No sé muy bien por qué, pero ayer me acordé de la visita que hice al parque de Vigeland, en Oslo, hace siete años. Me impresionaron tanto la fuerza y la plasticidad de las esculturas como los temas que estas expresan. Contemplarlas de cerca emociona. El conjunto escultórico recorre todos los momentos del ciclo de la vida humana, incluso hay bellos detalles referidos a los sentimientos que unen a los miembros de una misma familia, la pasión amorosa, la complicidad, la solidaridad entre la pareja… en fin, todo lo relativo a la vida.

Hay, sin embargo, cuatro esculturas en las esquinas del puente en las que se representa a una persona y un lagarto o dragón. Tres personas luchan con la fiera y en la cuarta escultura una mujer se deja abrazar por el dragón. El combate del ser humano, hombre o mujer, con la fiera es algo que siempre me llama la atención, porque apunta a algo común en el ser humano: la lucha con su sombra o con sus miedos, la lucha con esa parte oscura de nosotros mismos, como si fuera un dragón o una fiera que puede presentar rostros diversos, pero siempre es el tormento que nos infligimos a nosotros mismos. Puede ser el enemigo que cada cual lleva dentro de sí y que a veces parece triunfar sobre nuestra racionalidad y sentido común.

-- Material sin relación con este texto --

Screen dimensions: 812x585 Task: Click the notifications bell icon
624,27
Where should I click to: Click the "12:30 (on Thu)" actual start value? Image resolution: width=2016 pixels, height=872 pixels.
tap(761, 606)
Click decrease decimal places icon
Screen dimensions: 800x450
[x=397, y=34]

Puede ser algo que nos negamos a ver en nosotros mismos y que aflora a pesar nuestro. Puede ser cualquier cosa con la que uno lucha en su interior a solas y sin ayuda. Algo que necesitamos saber acerca de nosotros mismos y aceptar y reconducir, como la mujer que se deja abrazar por el dragón.


El tema de la lucha interior aparece también en la literatura. Antonio Machado en "Proverbios y cantares", parte del libro Campos de Castilla, nos dice:

XXIII
No extrañéis, dulces amigos,
que esté mi frente arrugada.
Yo vivo en paz con los hombres
y en guerra con mis entrañas.

Es la postura del hombre contenido y respetuoso, dialogante con los otros, que sin embargo mantiene una lucha a muerte con una parte de sí mismo. Como tantas personas, cuya zona oscura entabla combate con la luz de su razón.
Don Quijote, al final de la novela, en el capítulo LXXII de la segunda parte, cuando regresa con Sancho a su tierra, este alude a los combates que el hidalgo ha tenido que librar consigo mismo, enemigo más poderoso que cuantos se le hayan presentado en los muchos lances que ha vivido:
“Con estos pensamientos y deseos, subieron una cuesta arriba, desde la cual descubrieron su aldea, la cual vista de Sancho, se hincó de rodillas y dijo:
—Abre los ojos, deseada patria, y mira que vuelve a ti Sancho Panza tu hijo, si no muy rico, muy bien azotado. Abre los brazos y recibe también tu hijo don Quijote, que, si viene vencido de los brazos ajenos, viene vencedor de sí mismo, que, según él me ha dicho, es el mayor vencimiento que desearse puede. Dineros llevo, porque si buenos azotes me daban, bien caballero me iba.
—Déjate desas sandeces —dijo don Quijote—, y vamos con pie derecho a entrar en nuestro lugar, donde daremos vado a nuestras imaginaciones, y la traza que en la pastoral vida pensamos ejercitar.
Con esto, bajaron de la cuesta y se fueron a su pueblo.”
Cervantes recoge aquí el tòpico clásico de origen estoico, la victoria de sí mismo, que conduce a la serenidad espiritual.
Aunque quizá es el poeta Miguel Hernández quien con más fuerza y dramatismo presenta en El rayo que no cesa ese desgarro con que el ser humano vive en su interior esa feroz guerra consigo mismo:
¿No cesará este rayo que me habita
el corazón de exasperadas fieras
y de fraguas coléricas y herreras
donde el metal más fresco se marchita?

¿No cesará esta terca estalactita
de cultivar sus duras cabelleras
como espadas y rígidas hogueras
hacia mi corazón que muge y grita?

Este rayo ni cesa ni se agota:
de mí mismo tomó su procedencia
y ejercita en mí mismo sus furores.

Esta obstinada piedra de mí brota
y sobre mí dirige la insistencia
de sus lluviosos rayos destructores.

Existe algo en el corazón humano, o más precisamente, en la mente humana, que nos lleva a entablar angustioso combate contra nosotros mismos, como si lleváramos dentro un poderoso enemigo que a veces logra doblegarnos. Puede ser, tal vez, el miedo. O los temores ciegos que en ciertas situaciones nos dominan y pueden llevarnos a la destrucción.